After 33 years, Global Mapping International is closing.
Winston Churchill has been credited with saying “Never let a good crisis go to waste.” Actually, it’s more likely that this idea came from a doctor: M.F. Weiner in a 1976 article, “Don’t Waste a Crisis – Your Patient’s or Your Own,” in the Journal of Medical Economics.
Regardless of who said it, the bigger question is this: “What is our responsibility as stewards of knowledge in the midst of a crisis?” I’m going to apply this to my own situation as CEO of Global Mapping International (GMI), but you can just as easily apply this question to many other scenarios.
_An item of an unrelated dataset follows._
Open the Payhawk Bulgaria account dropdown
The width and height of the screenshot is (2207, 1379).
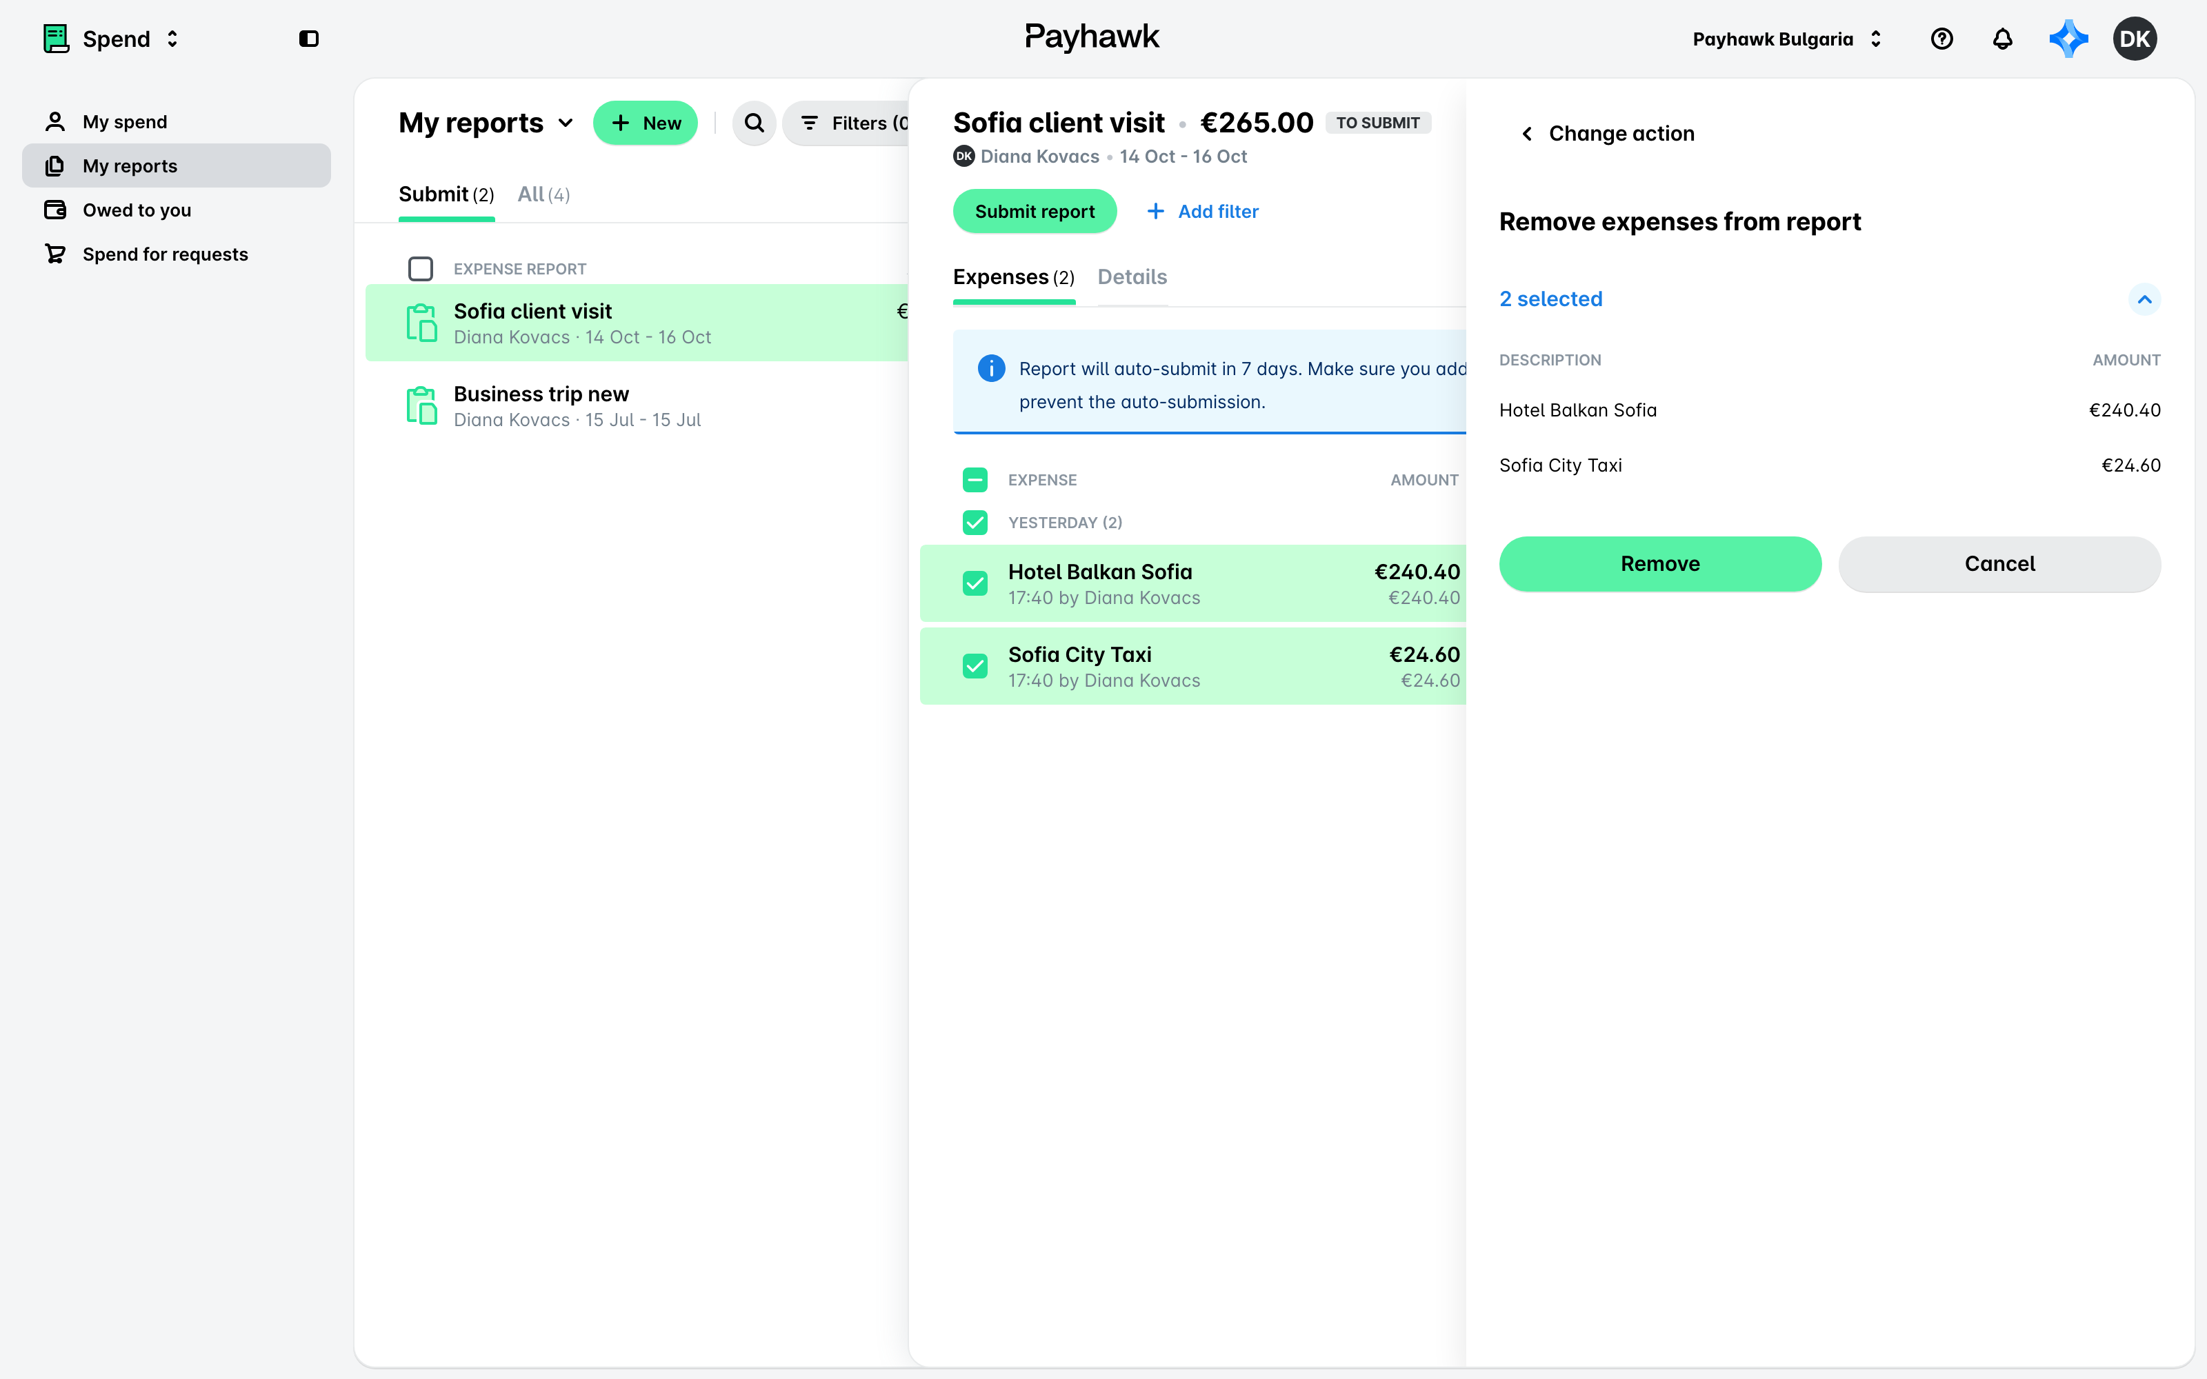click(x=1787, y=38)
Take, for example, the chance to share your faith with someone who is going through a similar significant life event. Or maybe making life changes when confronted with a serious illness or the loss of a job. In crisis, we have the opportunity to evaluate, learn, and change. In fact, it is in (and shortly after) those liminal moments of disequilibrium when the most insight, revelation, and understanding can come.
As we embrace this idea of stewarding knowledge in a crisis, let’s first define stewardship. I’ve learned much from my good friend Dr. Kent Wilson, who, in his recent book Steward Leadership in the Nonprofit Organization, defines it this way: “A steward is anyone who manages the property and resources belonging to another in order to achieve the owner’s objectives.” I’ve underlined several sections to emphasize important points that have impacted me.
First, anyone can be a steward of resources if the owner extends the opportunity. Second, a steward can never forget that he/she is not the owner. And finally, the steward’s use of resources must be in line …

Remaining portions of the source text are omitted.